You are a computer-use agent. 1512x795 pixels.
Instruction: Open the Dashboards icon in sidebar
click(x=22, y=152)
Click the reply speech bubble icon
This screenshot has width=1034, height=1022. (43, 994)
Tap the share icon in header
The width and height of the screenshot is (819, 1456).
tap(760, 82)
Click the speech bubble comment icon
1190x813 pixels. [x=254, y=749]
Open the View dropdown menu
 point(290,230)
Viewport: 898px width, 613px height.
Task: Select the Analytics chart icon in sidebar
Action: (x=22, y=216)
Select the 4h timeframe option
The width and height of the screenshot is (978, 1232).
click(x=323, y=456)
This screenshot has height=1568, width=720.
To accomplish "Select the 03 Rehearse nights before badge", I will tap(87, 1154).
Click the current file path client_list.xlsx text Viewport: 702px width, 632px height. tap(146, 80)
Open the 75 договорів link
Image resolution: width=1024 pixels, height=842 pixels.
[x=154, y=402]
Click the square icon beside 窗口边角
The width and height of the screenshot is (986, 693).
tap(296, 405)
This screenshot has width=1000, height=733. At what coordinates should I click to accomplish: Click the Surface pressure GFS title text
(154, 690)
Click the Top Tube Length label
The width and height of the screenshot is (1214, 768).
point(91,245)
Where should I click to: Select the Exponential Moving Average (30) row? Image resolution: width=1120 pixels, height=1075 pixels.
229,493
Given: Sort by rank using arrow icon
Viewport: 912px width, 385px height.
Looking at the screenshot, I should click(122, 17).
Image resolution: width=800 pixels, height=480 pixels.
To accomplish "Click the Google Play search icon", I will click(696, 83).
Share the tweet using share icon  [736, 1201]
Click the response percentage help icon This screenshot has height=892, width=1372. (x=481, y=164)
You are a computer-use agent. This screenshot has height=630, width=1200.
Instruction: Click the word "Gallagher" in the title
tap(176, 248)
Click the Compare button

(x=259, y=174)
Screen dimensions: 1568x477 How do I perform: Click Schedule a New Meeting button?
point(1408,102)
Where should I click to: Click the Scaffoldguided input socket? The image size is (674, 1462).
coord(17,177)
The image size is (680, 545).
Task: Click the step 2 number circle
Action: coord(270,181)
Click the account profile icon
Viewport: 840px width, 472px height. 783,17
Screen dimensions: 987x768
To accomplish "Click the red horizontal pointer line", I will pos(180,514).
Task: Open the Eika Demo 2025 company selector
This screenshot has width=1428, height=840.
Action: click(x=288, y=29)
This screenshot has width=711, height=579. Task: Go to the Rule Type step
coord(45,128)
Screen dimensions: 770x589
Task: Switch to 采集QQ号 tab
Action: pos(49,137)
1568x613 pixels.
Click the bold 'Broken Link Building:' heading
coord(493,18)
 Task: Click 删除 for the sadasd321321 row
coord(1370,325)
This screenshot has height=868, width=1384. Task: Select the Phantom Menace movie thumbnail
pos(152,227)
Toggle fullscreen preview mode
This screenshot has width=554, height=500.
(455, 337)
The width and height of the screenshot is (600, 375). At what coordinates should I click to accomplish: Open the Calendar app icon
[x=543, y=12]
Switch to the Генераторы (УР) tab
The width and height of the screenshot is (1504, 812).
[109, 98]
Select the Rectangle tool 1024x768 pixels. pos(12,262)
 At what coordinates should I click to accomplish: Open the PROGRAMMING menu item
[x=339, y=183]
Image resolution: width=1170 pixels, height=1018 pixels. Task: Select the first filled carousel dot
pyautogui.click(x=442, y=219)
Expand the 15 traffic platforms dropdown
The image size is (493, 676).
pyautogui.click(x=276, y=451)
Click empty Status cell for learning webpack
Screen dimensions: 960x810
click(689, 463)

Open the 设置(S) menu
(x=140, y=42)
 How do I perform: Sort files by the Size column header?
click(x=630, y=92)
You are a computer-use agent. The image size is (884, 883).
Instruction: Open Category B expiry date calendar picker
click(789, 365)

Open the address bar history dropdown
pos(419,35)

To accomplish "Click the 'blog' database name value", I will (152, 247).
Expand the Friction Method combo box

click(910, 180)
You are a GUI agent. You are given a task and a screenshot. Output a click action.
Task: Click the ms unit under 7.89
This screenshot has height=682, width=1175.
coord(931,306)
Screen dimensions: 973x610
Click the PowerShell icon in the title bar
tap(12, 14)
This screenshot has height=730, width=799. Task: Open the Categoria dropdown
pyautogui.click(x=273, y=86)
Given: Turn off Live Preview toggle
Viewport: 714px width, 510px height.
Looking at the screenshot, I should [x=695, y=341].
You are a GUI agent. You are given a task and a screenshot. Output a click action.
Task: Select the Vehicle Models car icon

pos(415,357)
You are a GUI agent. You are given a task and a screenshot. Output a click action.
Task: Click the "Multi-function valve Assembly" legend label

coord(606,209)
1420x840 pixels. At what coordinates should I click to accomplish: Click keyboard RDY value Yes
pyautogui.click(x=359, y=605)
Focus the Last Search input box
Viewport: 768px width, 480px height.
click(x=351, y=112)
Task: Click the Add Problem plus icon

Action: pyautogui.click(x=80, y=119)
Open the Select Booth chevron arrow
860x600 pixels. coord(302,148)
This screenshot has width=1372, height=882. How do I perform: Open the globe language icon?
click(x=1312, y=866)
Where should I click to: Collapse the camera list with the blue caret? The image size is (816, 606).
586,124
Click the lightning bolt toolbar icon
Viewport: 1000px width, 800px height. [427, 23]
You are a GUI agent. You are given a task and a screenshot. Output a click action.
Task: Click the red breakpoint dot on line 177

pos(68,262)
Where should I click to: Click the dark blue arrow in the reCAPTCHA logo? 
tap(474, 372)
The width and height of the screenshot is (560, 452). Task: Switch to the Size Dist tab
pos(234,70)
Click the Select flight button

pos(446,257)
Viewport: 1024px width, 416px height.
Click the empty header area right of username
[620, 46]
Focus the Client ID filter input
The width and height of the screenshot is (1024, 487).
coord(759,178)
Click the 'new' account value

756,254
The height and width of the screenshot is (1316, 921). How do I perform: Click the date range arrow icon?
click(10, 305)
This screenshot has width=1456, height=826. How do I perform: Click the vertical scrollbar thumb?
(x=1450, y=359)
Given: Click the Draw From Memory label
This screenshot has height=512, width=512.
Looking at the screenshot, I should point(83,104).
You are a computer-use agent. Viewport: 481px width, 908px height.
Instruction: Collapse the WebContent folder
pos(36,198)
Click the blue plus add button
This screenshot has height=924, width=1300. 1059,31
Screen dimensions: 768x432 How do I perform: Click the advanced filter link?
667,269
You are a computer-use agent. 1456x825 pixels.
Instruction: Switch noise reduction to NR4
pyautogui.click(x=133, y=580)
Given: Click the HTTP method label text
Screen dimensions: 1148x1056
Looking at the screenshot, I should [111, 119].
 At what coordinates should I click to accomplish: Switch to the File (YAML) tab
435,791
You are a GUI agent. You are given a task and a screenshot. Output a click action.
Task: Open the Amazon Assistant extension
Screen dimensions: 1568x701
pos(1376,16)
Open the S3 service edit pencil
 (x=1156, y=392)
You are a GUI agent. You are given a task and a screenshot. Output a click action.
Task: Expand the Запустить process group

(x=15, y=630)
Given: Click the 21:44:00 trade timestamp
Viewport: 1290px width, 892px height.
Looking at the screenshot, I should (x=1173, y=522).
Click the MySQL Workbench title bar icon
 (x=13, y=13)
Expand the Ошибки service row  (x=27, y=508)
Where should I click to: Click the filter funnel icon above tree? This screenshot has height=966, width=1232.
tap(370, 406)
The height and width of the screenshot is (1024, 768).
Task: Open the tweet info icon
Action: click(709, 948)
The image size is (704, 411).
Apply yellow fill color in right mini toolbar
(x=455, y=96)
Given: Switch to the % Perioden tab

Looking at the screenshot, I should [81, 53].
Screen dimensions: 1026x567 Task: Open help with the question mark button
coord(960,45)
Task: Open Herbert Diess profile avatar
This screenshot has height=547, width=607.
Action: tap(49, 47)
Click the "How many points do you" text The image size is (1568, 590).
+++++
• _Exercise directions_:
Repeat the records above verbatim, from the line containing "Click the current" through the line containing "tap(296, 405)", with both of those lines included.

• _Answer for this exercise_:
Click the current file path client_list.xlsx text Viewport: 702px width, 632px height. tap(146, 80)
Open the 75 договорів link
Image resolution: width=1024 pixels, height=842 pixels.
[x=154, y=402]
Click the square icon beside 窗口边角
The width and height of the screenshot is (986, 693).
tap(296, 405)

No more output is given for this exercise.